Tat, J.; Lay, F. D.; Stevens, J.; Lewis, N. E.

2026-04-17 systems biology
10.64898/2026.04.14.718270 bioRxiv
Show abstract

Chinese hamster ovary (CHO) cells are the dominant host for therapeutic protein production, yet intra- and inter-clonal heterogeneity in manufacturing phenotypes, and the underlying metabolic and secretory circuitry, remain poorly defined at single-cell resolution. Here, we apply secretion encoded single-cell sequencing (SEC-seq) to simultaneously measure transcriptomes and secreted IgG in single-cells from a parental production cell line and five CHO clones, each varying in cell-specific productivity. IgG mRNA and recombinant protein secretion are only moderately correlated across single cells, indicating that transcription alone does not explain intra-clonal secretion heterogeneity. By integrating SEC-seq with single-cell metabolic and secretory task scoring, we find that CHO cells accommodating recombinant protein expression burden have more active translation-associated pathways and suppressed energy-intensive endogenous secreted protein processing.
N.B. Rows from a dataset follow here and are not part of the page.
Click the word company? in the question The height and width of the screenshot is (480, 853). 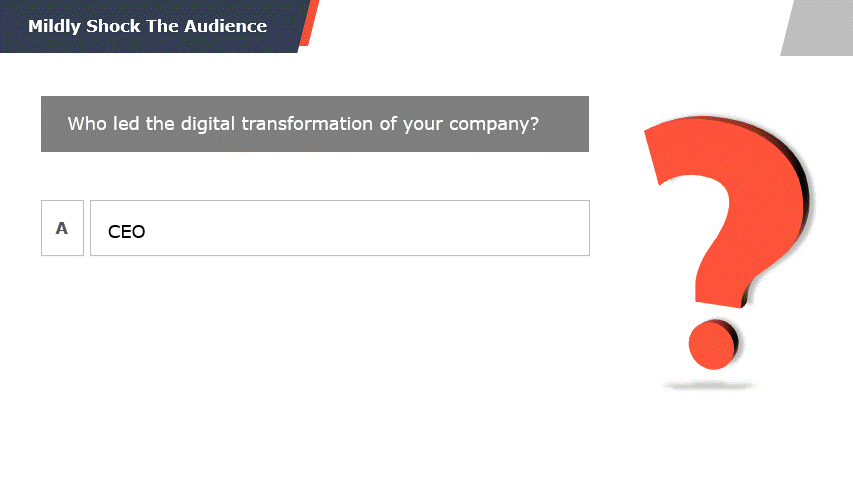494,125
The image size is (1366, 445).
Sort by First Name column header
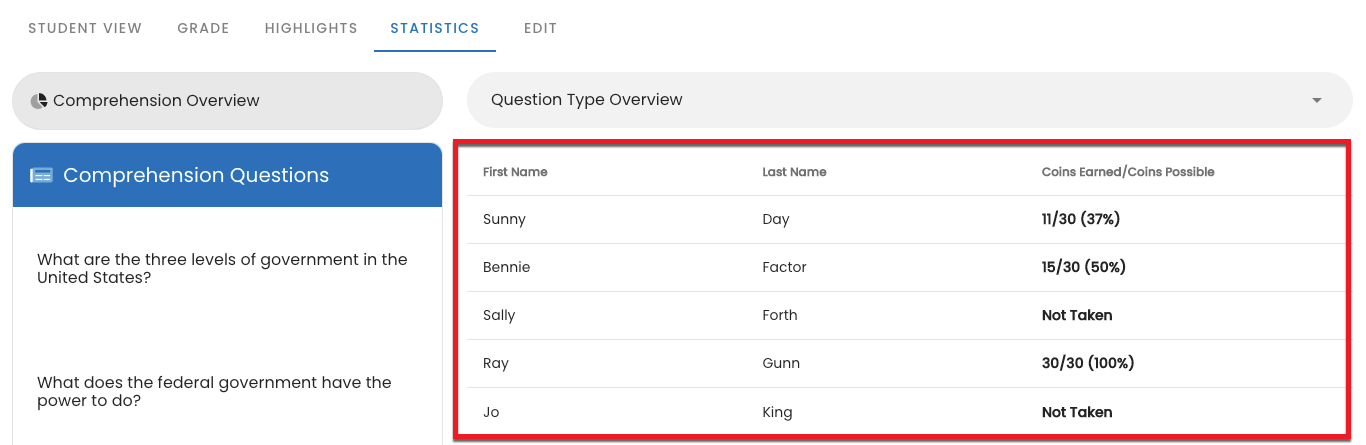point(515,172)
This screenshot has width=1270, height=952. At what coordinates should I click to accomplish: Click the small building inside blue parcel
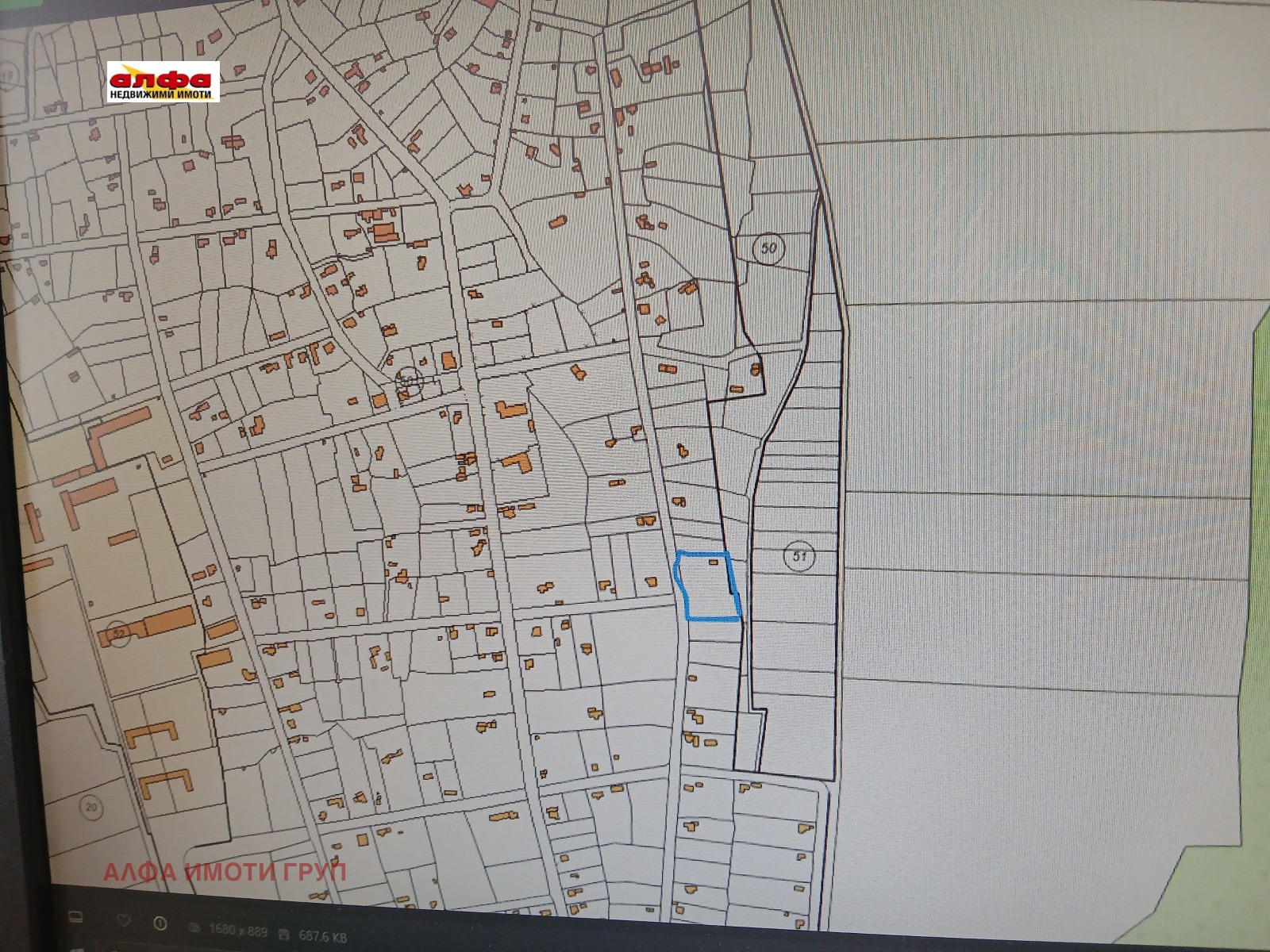(714, 562)
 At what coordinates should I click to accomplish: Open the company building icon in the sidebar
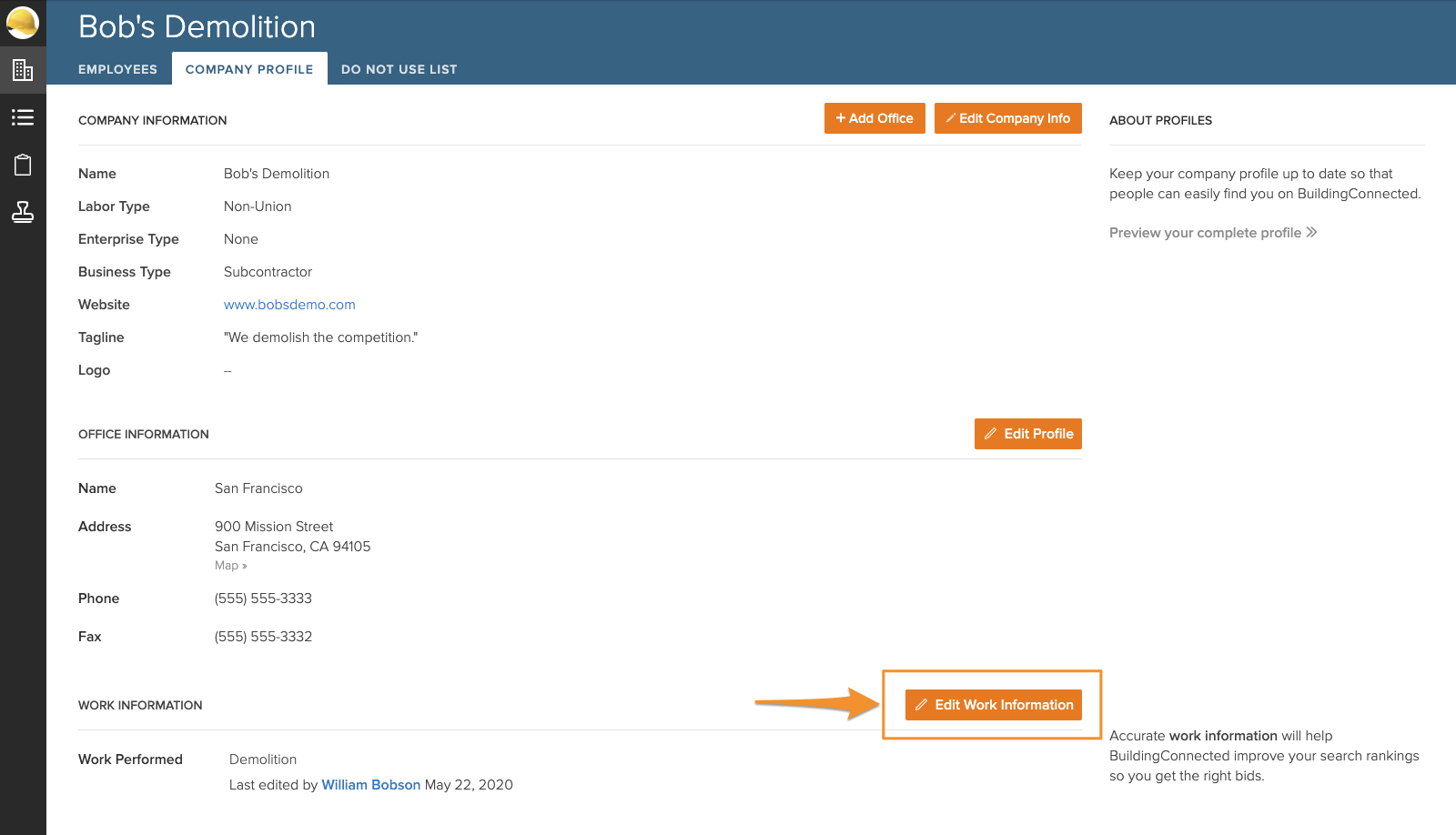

Three high-secreting clones converge on this translation-focused state but differ in their subpopulation composition and energy/redox programs coupled to IgG output: one highly productive clone shows a low-growth, glycolytic, NAD/one-carbon-associated and UPR-activated program; a second shows increased oxidative phosphorylation and fatty-acid {beta}-oxidation, and a third shows higher lipid-uptake with modest central carbon metabolism. Genes such as Aldoa, Ndufab1, Acsl5, Mthfd2 showed clone-specific correlations with IgG, linking glycolysis, mitochondrial respiration, fatty-acid metabolism, and redox to secretion. Together, these results demonstrate that SEC-seq can resolve IgG-coupled metabolic-secretory wiring within and between CHO clones, providing a framework to identify subpopulation and circuit features to engineer or select for improved recombinant protein production.